# PASSAGE
•••••

Newscaster John Suchet’s moving account of his wife’s dementia was meant to be cathartic.

Instead, his grief is as raw as ever.

Just eight months ago, veteran newscaster John Suchet made the agonising decision to put his wife Bonnie, who suffers from dementia, into a care home.

Since then, the former ITN broadcaster, who still visits his wife once a week, has been battling to move on. He is selling the London flat they shared for 25 years to move nearer to his brother, the actor David Suchet, and has already sold the holiday home in south-west France which they adored.

He has sent many of Bonnie’s clothes to the charity shop and has sorted through thousands of photographs.

“When I look at them I feel utterly miserable and dejected,” says John, 66. “We used to joke that we’d look at them in our old age. I can’t see a point when I’ll ever be able to look through those albums and smile.”

He is “ambushed” by little events which spark a flood of grief on a regular basis, he says.

“The classic one was walking past the charity shop on the way to the station and, wallop, in the window there was Bonnie’s stuff. Major ambush.”

He has kept himself busy to keep his grief at bay, throwing himself into charity work as the honorary president of Dementia UK, which supports Admiral Nurses who are specifically trained to help dementia sufferers and their carers.

•••••

# EXERCISE GOAL
Pick up the article on John Suchet and his wife's dementia after its final paragraph, and write what comes next in the same style.

# SUPPLIED MATERIAL
•••••

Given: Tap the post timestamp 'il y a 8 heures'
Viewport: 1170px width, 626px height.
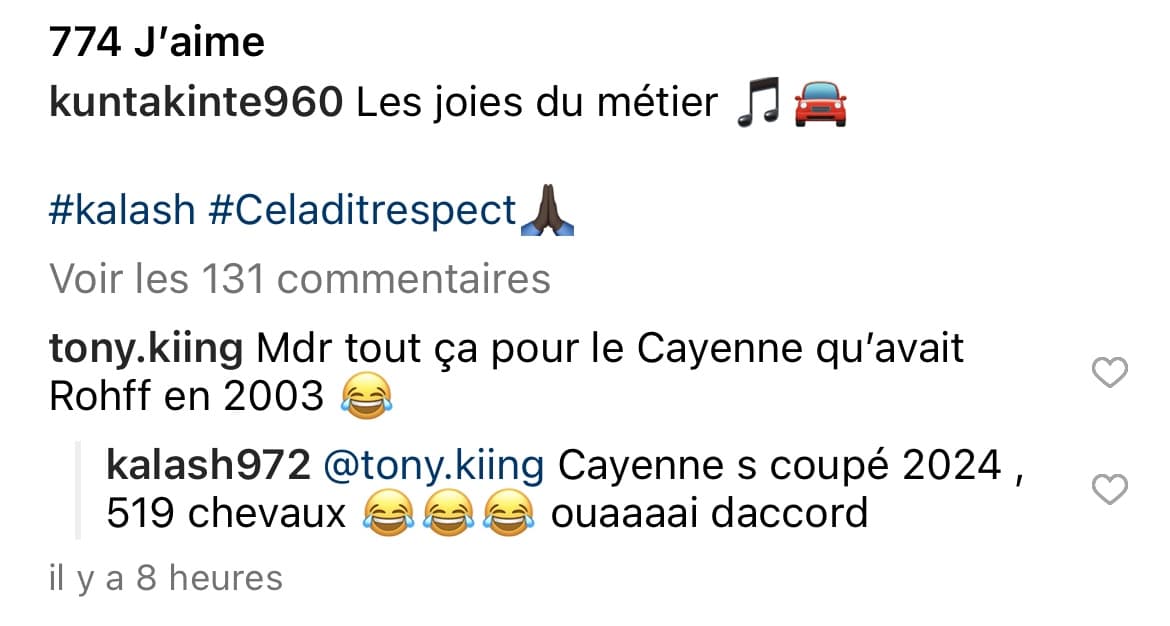Looking at the screenshot, I should 166,578.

•••••

# EXPECTED ANSWER
He has also launched the Admiral Nurse Academy, an online service providing a gateway for everyone interested in Admiral Nurses and the services they provide, named “in honour of Bonnie Suchet”.

And he has written My Bonnie, their love story and an account of how dementia has taken her away from him. Only when you read it can you realise how lost he is without her.

“My family said, it must have been lovely to go back and relive those memories for the book, but I spent most of the time in tears. The truth of it is, half of me wishes I’d never written the book because it’s like an open wound that just doesn’t heal.”

The love story began 40 years ago, when they met socially as neighbours in Henley. Both were married at the time. John had three young sons and Bonnie, an American, had two. As their feelings for each other grew and cracks appeared in their marriages, they left their spouses to be together.

Bonnie joined John in America, where he was ITN’s Washington correspondent. It was clear their relationship was not just a fling.

“Our life together was idyllic from day one.

“She was the most beautiful, gentle, lovely, wonderful woman. She even saved my career, which was on the skids when we got together – I ended up with a lifetime achievement award (in 2008). She came to the event with me and it turned out to be her last public outing. How ironic is that?”

Bonnie, a former beauty queen, started to show signs that all was not well in 2004.

Her forgetfulness and confusion increased, and in 2006, she was diagnosed with dementia, aged 64.

Suchet talks about the “breakdowns” he suffered as he went from being her lover to her carer, losing his temper with her, stomping around, swearing, grabbing her by the arms until she was bruised.

“The way I behaved towards her at some moments was dreadful. I wondered if it was part of my character, that deep down I could be quite a nasty chap, or was it entirely brought on by the disease?”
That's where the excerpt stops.